Transoral Outlet Reduction
If you regain weight after gastric bypass surgery, transoral outlet reduction (TORe) can help you restart your weight loss program.
What You Need to Know
- Transoral outlet reduction is for people who have regained weight after gastric bypass surgery.
- TORe aims to reduce the size of the opening between the stomach pouch and the small intestine to slow stomach emptying and help you feel fuller longer.
- TORe is performed without incisions through the skin and it leaves no scars.
- The effects of TORe may diminish over time, and some people need to repeat the procedure in a few years.
What is transoral outlet reduction (TORe procedure)?
Transoral outlet reduction is a minimally invasive procedure that can help people who regain weight after gastric bypass surgery.
The bypass surgery creates a small pouch in the stomach and connects it to the small intestine, bypassing the rest of the stomach. Over time, the gastric outlet ― the opening between the gastric pouch and the small intestine ― can enlarge, and food will move into the small intestine faster, leaving you feeling hungry again. Studies have shown a correlation between an enlarging gastric outlet and weight gain.
TORe reduces the gastric outlet opening by accessing it through the mouth (transoral) with an endoscope (a thin flexible tube) and placing stitches (sutures) in the opening to tighten it. This slows down the emptying of food from the stomach, and it can help you feel full longer, so you eat less frequently and lose weight.

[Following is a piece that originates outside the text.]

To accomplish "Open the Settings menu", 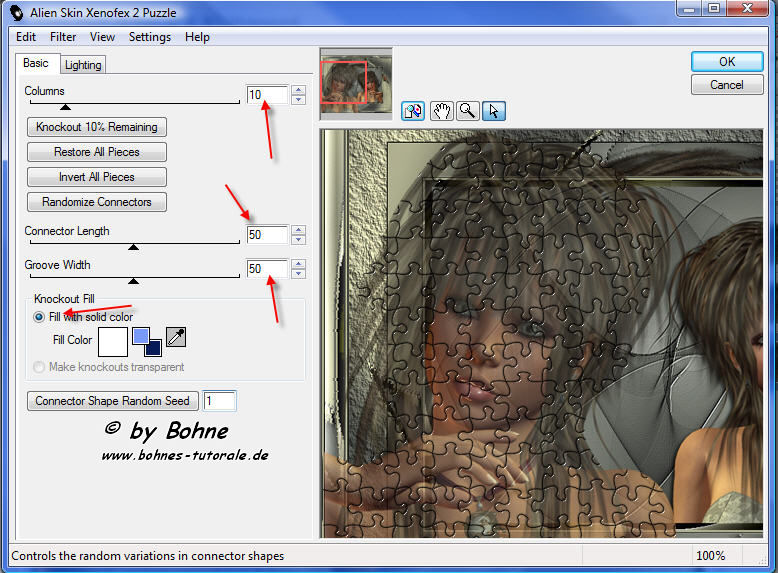I will pyautogui.click(x=150, y=37).
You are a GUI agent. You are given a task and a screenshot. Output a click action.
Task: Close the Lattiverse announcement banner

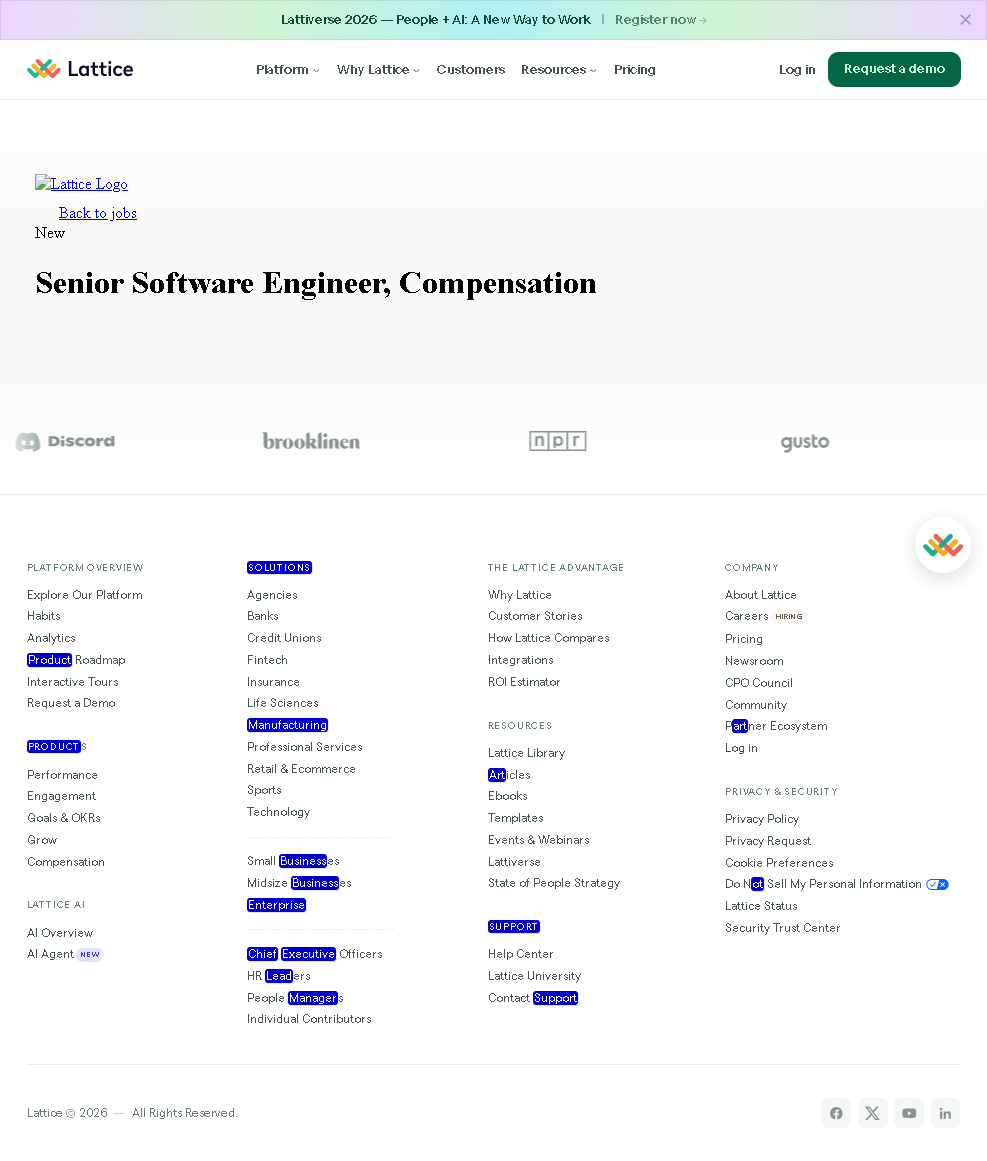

Who might need a transoral gastric outlet reduction?
People who regain weight after gastric bypass surgery may be candidates for this procedure when their body mass index (BMI) reaches or surpasses 30, which indicates obesity.
When diet and lifestyle changes do not work to restart weight loss, transoral gastric outlet reduction can help by making you feel fuller longer after eating.
This minimally invasive procedure involves much less risk than an open surgery revision of gastric bypass.
People who have transoral gastric outlet reduction can expect to lose about 10% of their excess body weight ― or more. Some people achieve a weight that is lower than their lightest weight after gastric bypass. Studies looking at the long-term effect of TORe have shown that weight loss can be maintained after five years.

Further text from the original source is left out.